Por Carlos Alberto Montaner
George W. Bush se retira del poder con un alto nivel de rechazo popular. Los norteamericanos piensan que se trata de un hombre esencialmente bueno, pero fallido como presidente. Tal vez tienen razón en ambos juicios. De las tres responsabilidades básicas que contrae un gobernante en las democracias liberales –proteger la vida, la libertad y la propiedad de los ciudadanos– falló estrepitosamente en la tercera.
Durante su mandato se disparó el gasto público irresponsablemente y se produjo la mayor destrucción de capital que recuerda el país desde la crisis de 1929. Es verdad que nada de esto hubiera ocurrido sin la complicidad de un Congreso mayoritariamente demócrata (al menos en los últimos tiempos), pero eso a lo que llaman “el juicio de la historia” se le suele hacer al presidente y no al aparato legislativo.
En su breve discurso de despedida Bush se aferró a su mayor éxito: haber impedido otro ataque terrorista como el de septiembre 11 del 2001. En realidad, no es poca cosa. Parece que las fuerzas de seguridad norteamericanas descubrieron y desmantelaron varios intentos serios de sabotajes y actos terroristas maquinados por Al Qaeda y sus truculentos cómplices, pero incluso esos triunfos policíacos tuvieron un alto costo en materia de derechos civiles. El gobierno, incluso, se vio obligado a defender su pretendido derecho a tratar de arrancar confesiones a los detenidos mediante la tortura por agua.
Tradicionalmente, el tormento del agua, perfeccionado y regulado por la Inquisición española, consistía en acostar e inmovilizar al reo sobre una plataforma de madera, introducirle un trapo en la boca y echarle agua incesantemente hasta provocarle una continua y desesperante sensación de asfixia. Generalmente, los acusados confesaban cualquier cosa con tal de que cesara la tortura. En Guantánamo y en otros centros de detención probablemente utilizaban un procedimiento más sencillo, pero igualmente siniestro: un constante chorro de agua sobre los orificios de la nariz, o introducir la cabeza del preso en un balde lleno de agua. Afortunadamente, el gobierno de Obama ha asegurado que le pondrá fin a esa manera atroz de interrogar a los detenidos.

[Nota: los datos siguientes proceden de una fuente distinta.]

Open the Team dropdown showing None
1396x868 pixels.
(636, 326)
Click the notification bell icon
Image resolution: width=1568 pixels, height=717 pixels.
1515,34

¿Cuál es el legado de la administración de Bush? A mi juicio, algo que jamás le pasó por la cabeza cuando asumió la presidencia: deja al país psicológicamente preparado para asumir el modelo de Estado europeo continental, con cotas crecientes de intervención estatal, lo que inevitablemente se reflejará en una mayor presión fiscal y en una pérdida de dinamismo. Cada vez son más los norteamericanos que desean gozar de un sistema público universal de salud, aunque sea mediocre, o que prefieren confiar exclusivamente en unos fondos de jubilación administrados por el Estado, antes que someterse a los riesgos del mercado.
De alguna forma, con Bush, por lo menos por ahora, llega a su fin la era de Ronald Reagan y el discurso del gobierno reducido y la supremacía de la sociedad civil. Súbitamente, republicanos y demócratas, conservadores y liberales (en el sentido norteamericano de esta palabra), están de acuerdo en tratar de paliar la crisis económica mediante la inyección de un torrente de dinero y el aumento desmesurado del gasto público. De la “economía de la oferta”, postulada por los teóricos del reaganismo, y sostenida, incluso, durante los dos periodos de Clinton, se ha vuelto a la “economía de la demanda”, y a la keynesiana idea, profundamente perniciosa, de que el presupuesto del Estado es el instrumento adecuado para impedir los ciclos recesivos y estimular el empleo.
Ya casi no se oyen voces en defensa del ahorro, de los presupuestos equilibrados y de la neutralidad del Estado ante la competencia económica. Casi todos aplauden que se tome dinero de los contribuyentes para salvar empresas que los consumidores rechazan –como sucede con la gran industria automotriz norteamericana–, reasignando arbitrariamente los recursos disponibles y perjudicando con ello a otros sectores productivos, y nadie se escandaliza cuando la máquina de imprimir billetes trabaja horas extra, porque suponen que algo les tocará en el reparto. Bush nunca pudo imaginarse que su legado fuera transformar el sueño americano. A partir de Obama comienza el sueño europeo en este lado del Atlántico.